With this CD, you'll read the Introduction and examine the chapter called "The Opening Tree". Skip the remaining text chapters -- they're just a move order with accompanying diagram, useful for reference only. The meat of the tutorial database lies in the 34 replayable games. Each is a variation tree on a specific Dragon variation, full of game references, symbolic evaluations, and text where appropriate. These games are fairly small for the side lines, but the games for main Dragon lines are huge, with many nested subvariations. The idea is to find a line you want to explore and then search for it in the main database of 9316 games (a small percentage of which are annotated). The CD also contains a statistical opening book (as in The Meran Variation) which can be used to find and study positions or as an opening book for the Fritz family of playing programs.

I'll be blunt here: the CD's title The Dragon for Experts is no misnomer. The author assumes that the reader has a pretty fair amount of chess knowledge going into the work; he's not going to do any real "handholding" here. Schneider assumes that the reader is already an above-average player who is looking to expand his repertoire to include the Dragon or are an experienced Dragon player who wants to increase his knowledge. There's not a lot of text explanation on the CD -- the thesis being that a strong player will see the moves and be able to grasp the ideas on his own. Here's a sample text annotation:

White has a sizeable and lasting positional edge in view of the passive pawn configuration e6 and d5 fixed in light squares.
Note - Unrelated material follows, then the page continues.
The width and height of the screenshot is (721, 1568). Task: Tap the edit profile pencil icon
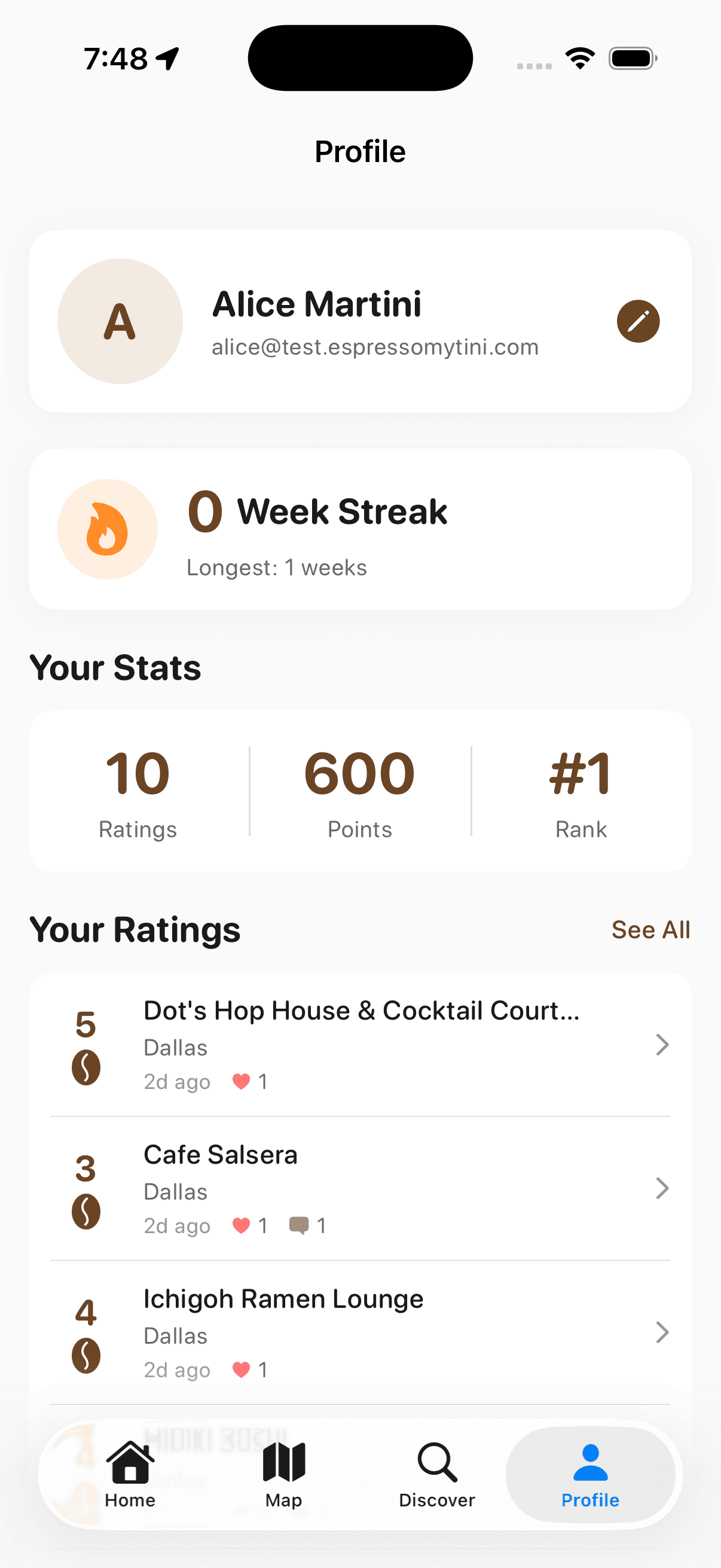pos(638,321)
If you can look at a position and be able to determine for yourself why those fixed pawns are a positional edge, then this is a CD for you. Schneider's goal is not to teach positional concepts; he merely wants to point them out as guidelines for the experienced. That's the main idea of the CD -- to give strong players guidelines on Dragon theory, coupled with a huge searchable database for further research. In fact, I can already hear the question: "What sets this CD apart from a standard paper book on the Dragon?" The database is the key. If you're looking at a particular position and want to find games which contain that position (or similar ones, if you're doing a search for some characteristic position fragment), then you have a lot of grist for the mill here in the 9000 games in the main database (a pile of games that would be impossible to put between book covers [and wouldn't be fully searchable even if an editor was crazy enough to try to include them in a standard paper volume]).
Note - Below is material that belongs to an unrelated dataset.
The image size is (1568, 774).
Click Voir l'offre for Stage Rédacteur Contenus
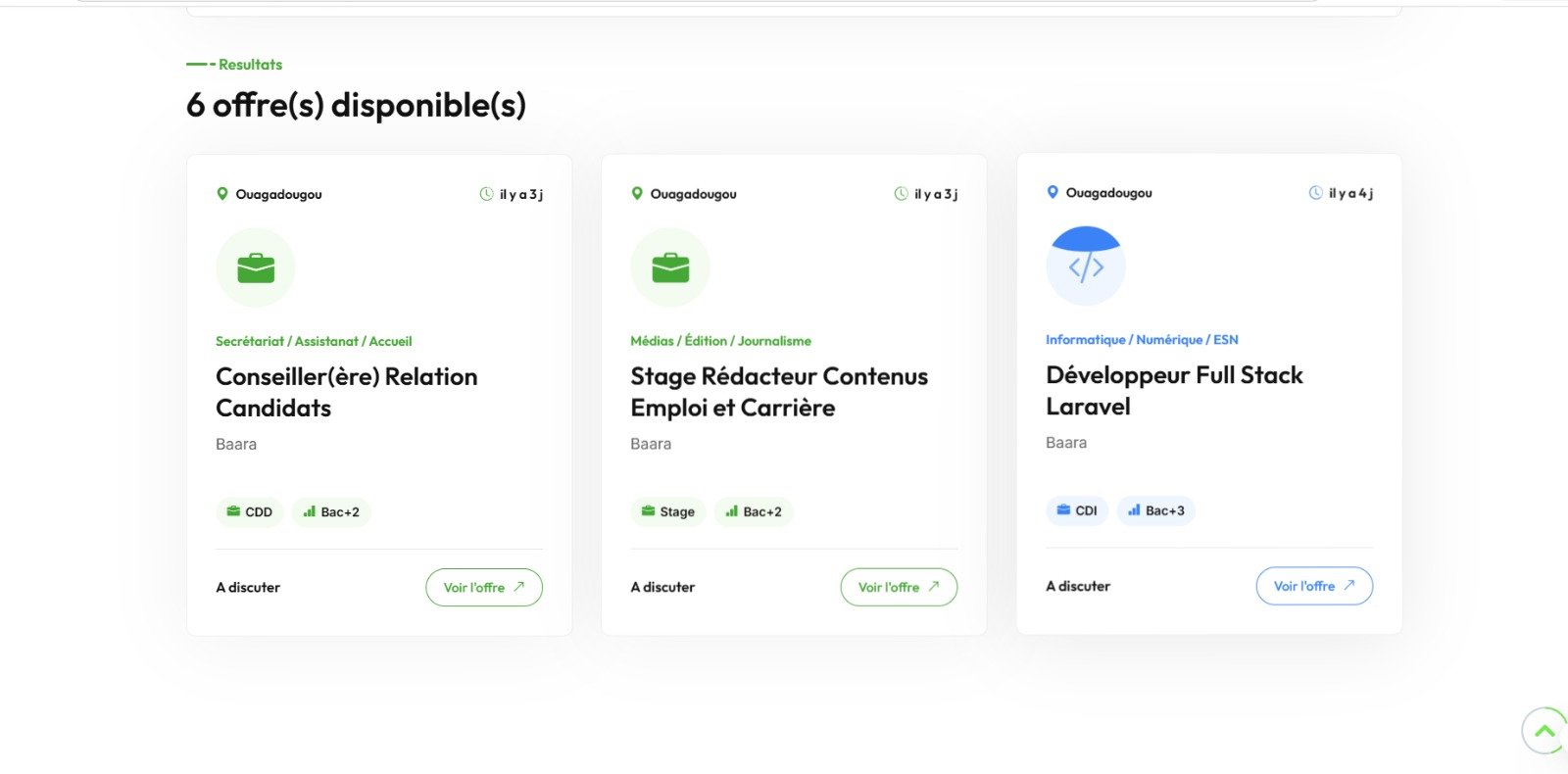(899, 587)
Thus the beginner or intermediate player should steer clear of this CD, but the higher-rated experienced players among us (or even average correspondence players who won't mind the shortage of simple explanations) will find The Dragon for Experts to be a great one-stop compendium of Sicilian Dragon theory.

As always, these are standalone CDs -- no other software is required -- but ChessBase users and owners of one or more of the Fritz family of playing programs will likely want to use that software instead (due to the limitations of the Reader). The text on both of these CDs is provided in English, also, so North American players need not shy away on the basis of language.